Emotions boil over at council meeting after vote to sell SeaTac Center

SEATAC, Wash - - Some small business owners packed the SeaTac City Council meeting Thursday to voice concerns about a decision they say will hurt the community and leave them without a place to do business.

Emotions were running high.

“Think about what you guys are doing to each and everyone of these people out here," said a member of the SeaTac Center Community Coalition, a group of immigrant business owners in SeaTac.

Just days after SeaTac City Council member Amina Ahmed died in a car accident, the council called a special meeting to vote on the sale of the SeaTac Center. The center currently leases to over 50 immigrant; mainly female and small business owners.

“The reality is that these businesses want to work with you as the city and as council members to find a solution that again, is win, win, win,” said Aneelah Afzali,  a spokesperson for the Seattle Center Community Coalition.

Members of the Seattle Center Community Coalition say Ahmed was against the sale and urged the council to vote NO.

But SeaTac Mayor Erin Sitterley explained that there had been plans to sell the commercial property for years.

“When the city acquired the SeaTac Center in 2010, the plan was to seek a new buyer," Sitterley said. "And move forward the redevelopment of the site in approximately seven years to implement the vision for the neighborhood."

Many of the those speaking to the council say the immigrant community would be devastated by the sale. But there were some in support of the new developers.

“I encourage the city to sell this property. Let the new investors in. It’s nothing against these people.
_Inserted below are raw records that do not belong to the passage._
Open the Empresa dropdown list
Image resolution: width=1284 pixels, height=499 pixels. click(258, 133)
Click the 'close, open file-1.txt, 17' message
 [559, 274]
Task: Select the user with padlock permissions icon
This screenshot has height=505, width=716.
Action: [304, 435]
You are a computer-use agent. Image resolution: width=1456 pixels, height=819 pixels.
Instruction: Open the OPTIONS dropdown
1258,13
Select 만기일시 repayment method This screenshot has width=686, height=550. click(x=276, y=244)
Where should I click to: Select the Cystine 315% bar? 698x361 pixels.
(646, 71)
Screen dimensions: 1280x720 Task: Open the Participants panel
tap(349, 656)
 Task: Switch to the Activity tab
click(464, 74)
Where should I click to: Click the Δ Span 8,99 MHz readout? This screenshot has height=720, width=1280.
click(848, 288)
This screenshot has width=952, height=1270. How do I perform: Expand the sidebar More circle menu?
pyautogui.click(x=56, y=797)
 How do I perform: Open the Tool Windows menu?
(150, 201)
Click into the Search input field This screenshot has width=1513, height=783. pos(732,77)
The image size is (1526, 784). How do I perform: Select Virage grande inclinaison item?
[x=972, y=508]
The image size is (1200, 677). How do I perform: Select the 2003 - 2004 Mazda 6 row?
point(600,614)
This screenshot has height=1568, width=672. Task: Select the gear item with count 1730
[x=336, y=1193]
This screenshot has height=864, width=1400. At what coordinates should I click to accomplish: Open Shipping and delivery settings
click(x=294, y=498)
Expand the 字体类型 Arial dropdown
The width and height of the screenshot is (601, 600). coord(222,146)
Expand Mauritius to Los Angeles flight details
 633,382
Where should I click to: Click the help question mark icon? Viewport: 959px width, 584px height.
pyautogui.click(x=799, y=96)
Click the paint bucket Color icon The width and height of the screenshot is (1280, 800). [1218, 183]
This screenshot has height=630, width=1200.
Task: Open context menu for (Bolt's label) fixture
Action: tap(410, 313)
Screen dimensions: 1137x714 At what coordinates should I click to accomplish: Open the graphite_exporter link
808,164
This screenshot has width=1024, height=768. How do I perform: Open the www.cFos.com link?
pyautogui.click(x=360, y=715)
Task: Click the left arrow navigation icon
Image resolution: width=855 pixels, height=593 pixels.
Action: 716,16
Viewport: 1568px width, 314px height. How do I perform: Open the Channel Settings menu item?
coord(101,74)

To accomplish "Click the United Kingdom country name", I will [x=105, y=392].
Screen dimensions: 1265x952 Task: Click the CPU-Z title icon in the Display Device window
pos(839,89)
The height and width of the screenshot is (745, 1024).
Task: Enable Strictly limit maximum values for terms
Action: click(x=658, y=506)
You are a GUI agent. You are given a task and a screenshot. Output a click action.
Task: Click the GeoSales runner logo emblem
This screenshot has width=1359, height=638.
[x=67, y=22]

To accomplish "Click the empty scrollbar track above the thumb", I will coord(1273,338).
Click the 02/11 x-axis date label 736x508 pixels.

I have nothing against these people,” said a SeaTac resident, who's lived there for 50 years.

After hearing from the public, SeaTac city council members ultimately voted to sell the SeaTac Center and then the meeting took an unexpected turn.

Some attending the meeting, begin singing "This Little Light of Mine" and then sat on the floor right in front of the city council.

“Just to be disposed like that, to just be displaced, we’re really, really outraged,” said one of the small business owners.

The council says $1.2 million dollars of state funding will be offered to the developers to create an international market that could serve the current tenants but developers don’t have to take that money and the tenants will have no choice but to move.